Exercise instructions |
Rewrite everything from the line containing "You are a computer-use agent. This" down to the line containing "Open the Categories", reproducing every line in full but multiplying each coordinate in the answers by 0.75 and rounding to a whole number, halves up.

Records for locating displayed items:
== == ==

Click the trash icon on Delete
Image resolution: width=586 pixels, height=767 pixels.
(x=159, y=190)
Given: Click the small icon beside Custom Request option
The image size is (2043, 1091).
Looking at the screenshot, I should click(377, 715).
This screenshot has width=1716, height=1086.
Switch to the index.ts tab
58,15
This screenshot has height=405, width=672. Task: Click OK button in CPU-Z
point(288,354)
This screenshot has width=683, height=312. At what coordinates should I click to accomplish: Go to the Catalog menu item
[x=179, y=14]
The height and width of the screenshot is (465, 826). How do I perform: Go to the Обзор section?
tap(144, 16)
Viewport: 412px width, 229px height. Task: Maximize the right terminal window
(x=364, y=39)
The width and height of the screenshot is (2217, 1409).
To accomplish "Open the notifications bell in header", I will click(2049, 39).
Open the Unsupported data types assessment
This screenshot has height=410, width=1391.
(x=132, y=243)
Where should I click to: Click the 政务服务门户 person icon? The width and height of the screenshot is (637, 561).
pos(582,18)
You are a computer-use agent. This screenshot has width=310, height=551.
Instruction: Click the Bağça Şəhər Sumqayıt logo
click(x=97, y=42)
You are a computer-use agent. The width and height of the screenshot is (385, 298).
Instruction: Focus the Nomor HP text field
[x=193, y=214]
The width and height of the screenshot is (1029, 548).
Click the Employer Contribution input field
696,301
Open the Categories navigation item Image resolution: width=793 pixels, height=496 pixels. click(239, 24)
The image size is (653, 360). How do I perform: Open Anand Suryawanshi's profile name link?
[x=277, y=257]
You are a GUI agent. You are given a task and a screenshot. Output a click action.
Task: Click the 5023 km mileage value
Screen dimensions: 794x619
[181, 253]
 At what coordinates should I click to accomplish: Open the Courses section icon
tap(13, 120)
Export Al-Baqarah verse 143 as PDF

== == ==

Finished answer |
You are a computer-use agent. This screenshot has width=310, height=551.
Instruction: Click the Bağça Şəhər Sumqayıt logo
click(x=73, y=32)
You are a computer-use agent. The width and height of the screenshot is (385, 298).
Instruction: Focus the Nomor HP text field
[x=145, y=161]
The width and height of the screenshot is (1029, 548).
Click the Employer Contribution input field
522,226
Open the Categories navigation item Image resolution: width=793 pixels, height=496 pixels. click(179, 18)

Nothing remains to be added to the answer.